I would also really like to use mosh from my iPad, but getting the following error when installing linuxbrew: Traceback (most recent call last):
/home/mee/.linuxbrew/Homebrew/Library/Homebrew/vendor/portable-ruby/current/bin/ruby: No such file or directory @ rb_readlink - /proc/self/exe (Errno::ENOENT)

Would be great if it would be supported. thx

I've switched on an experimental feature for your account -- our new virtualization system -- which might help. Could you try again in a newly-created Bash console?

Seems to work from the inbuilt bash, thanks. Just seems to be a bit slow, so it eats up my CPU seconds.

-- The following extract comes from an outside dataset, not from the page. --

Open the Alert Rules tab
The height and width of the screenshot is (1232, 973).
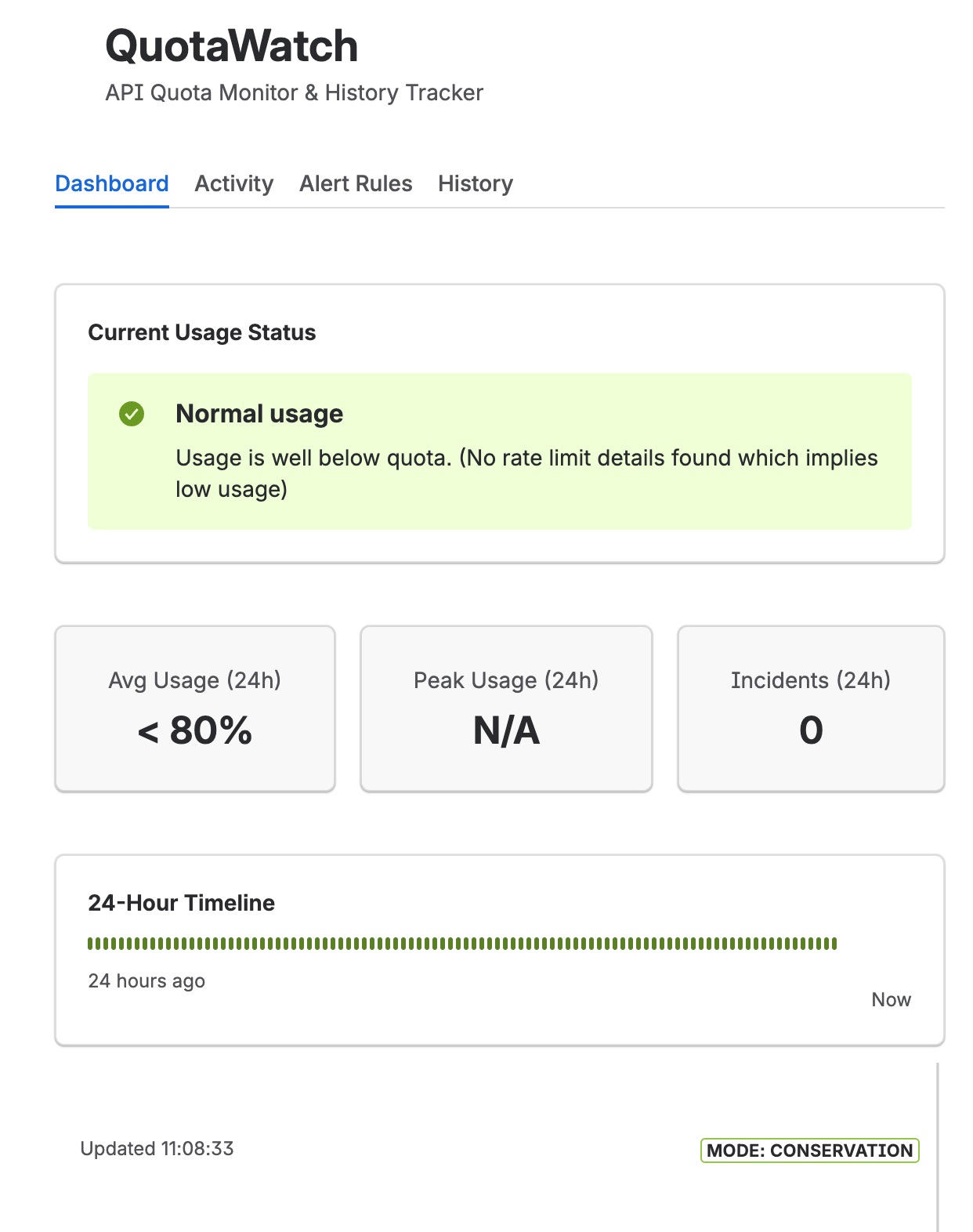(356, 183)
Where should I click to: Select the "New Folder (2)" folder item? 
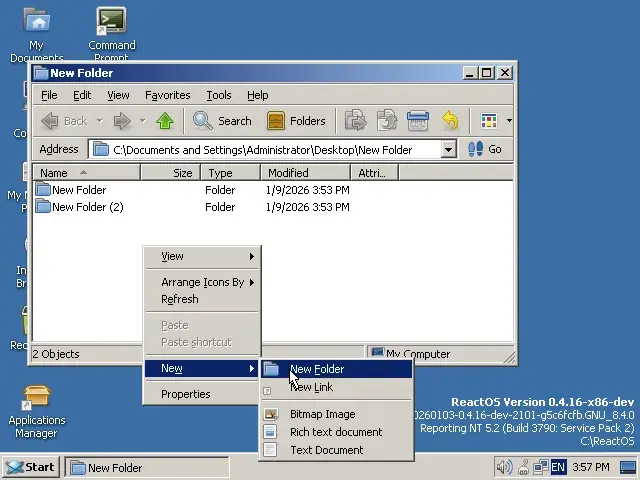pyautogui.click(x=87, y=207)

It seems there is an issue with protobuf dependency when building brew install mosh. There is a github issue open already. https://github.com/Homebrew/linuxbrew-core/issues/17115

Furthermore it seems the experimental feature you mentioned is only available from the inbuilt console, and not from one that I spawned using SSH from my iPad. For example using brew doctor from SSH bash gives the ruby file missing error from above, while it works on the new bash from the homepage.

Good point about the SSH limitation, I should have mentioned that. The experimental virtualization system works everywhere apart from SSH and in Jupyter/IPython notebooks.

Re: the brew problem -- I guess we'll have to wait until they fix that before mosh will work, then.